Depends on how fast you want the algorithm to run, how precisely you want the detected peak to reflect the actual peak of the fitting polynomial, and how well your fitting polynomial actually models your data/system.
You could just find the max of the resampled polynomial, but to obtain the equivalent precision of the Peak Detector, you would have to sample at a very large number of points. For example, if you want three decimal places using just the max of the resampled polynomial (no call to Peak Detector.vi), and the domain is [0,1], then you should resample using at least 1000 evenly distributed points. To get 4 decimal places, you need 1E5 points.
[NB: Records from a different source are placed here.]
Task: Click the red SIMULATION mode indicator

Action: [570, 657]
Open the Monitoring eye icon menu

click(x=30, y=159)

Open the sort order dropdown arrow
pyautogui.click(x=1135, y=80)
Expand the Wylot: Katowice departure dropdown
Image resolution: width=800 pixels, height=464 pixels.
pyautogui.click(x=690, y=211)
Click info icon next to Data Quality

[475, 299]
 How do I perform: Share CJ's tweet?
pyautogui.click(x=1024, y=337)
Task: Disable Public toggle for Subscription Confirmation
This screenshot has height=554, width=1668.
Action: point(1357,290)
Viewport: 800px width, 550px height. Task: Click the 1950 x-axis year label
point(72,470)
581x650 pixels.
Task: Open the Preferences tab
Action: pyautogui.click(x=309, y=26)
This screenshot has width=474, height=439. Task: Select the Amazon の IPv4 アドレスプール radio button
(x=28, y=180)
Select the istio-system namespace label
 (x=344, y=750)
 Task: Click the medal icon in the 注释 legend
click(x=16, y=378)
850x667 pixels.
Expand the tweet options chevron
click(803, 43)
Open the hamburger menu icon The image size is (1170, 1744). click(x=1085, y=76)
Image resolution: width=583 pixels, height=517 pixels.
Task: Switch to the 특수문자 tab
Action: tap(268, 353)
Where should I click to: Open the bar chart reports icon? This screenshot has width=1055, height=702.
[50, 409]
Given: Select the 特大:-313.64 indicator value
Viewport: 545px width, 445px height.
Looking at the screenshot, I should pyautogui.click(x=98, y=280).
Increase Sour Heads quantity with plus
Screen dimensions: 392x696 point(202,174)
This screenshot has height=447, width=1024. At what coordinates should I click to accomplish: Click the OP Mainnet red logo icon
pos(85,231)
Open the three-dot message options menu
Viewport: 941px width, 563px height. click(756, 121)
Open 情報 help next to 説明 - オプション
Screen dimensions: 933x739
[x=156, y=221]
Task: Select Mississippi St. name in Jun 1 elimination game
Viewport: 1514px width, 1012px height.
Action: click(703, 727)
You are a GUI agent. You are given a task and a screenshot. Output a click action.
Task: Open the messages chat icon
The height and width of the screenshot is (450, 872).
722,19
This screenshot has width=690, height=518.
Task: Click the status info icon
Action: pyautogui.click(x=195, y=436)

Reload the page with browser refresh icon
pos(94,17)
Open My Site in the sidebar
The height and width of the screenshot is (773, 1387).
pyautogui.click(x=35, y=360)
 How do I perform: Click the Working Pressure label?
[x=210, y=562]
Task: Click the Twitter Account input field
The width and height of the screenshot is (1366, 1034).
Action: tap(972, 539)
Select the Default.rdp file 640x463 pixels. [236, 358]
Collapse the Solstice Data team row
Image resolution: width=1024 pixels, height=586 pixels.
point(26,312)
At some point it is more efficient to coarsely resample the polynomial an
d use the Peak Detector.vi. The resampling that I implemented before the peak detection step was not really optimized for the smallest number of points. My rule of thumb is to resample until the data is "relatively smooth", or the peaks/valleys in the data are separated by 10 or so points. I used 500 points, but could probably have gotten away with 50, or perhaps less. You should be able to play with the VI and adjust the number of points that are resampled before the peak detection step downward, and compare to the other method. Continue to decrease until the two answers begin to diverge and you will have a lower limit for the number of points (for that particular problem).
Regardless of which approach you use you are still constrained by the accuracy of the initial model fit. If a third order polynomial does not model your data well, then all you will be doing is very precisely finding the peak of a poor approxiamtion of your original data. Anyway, good luck.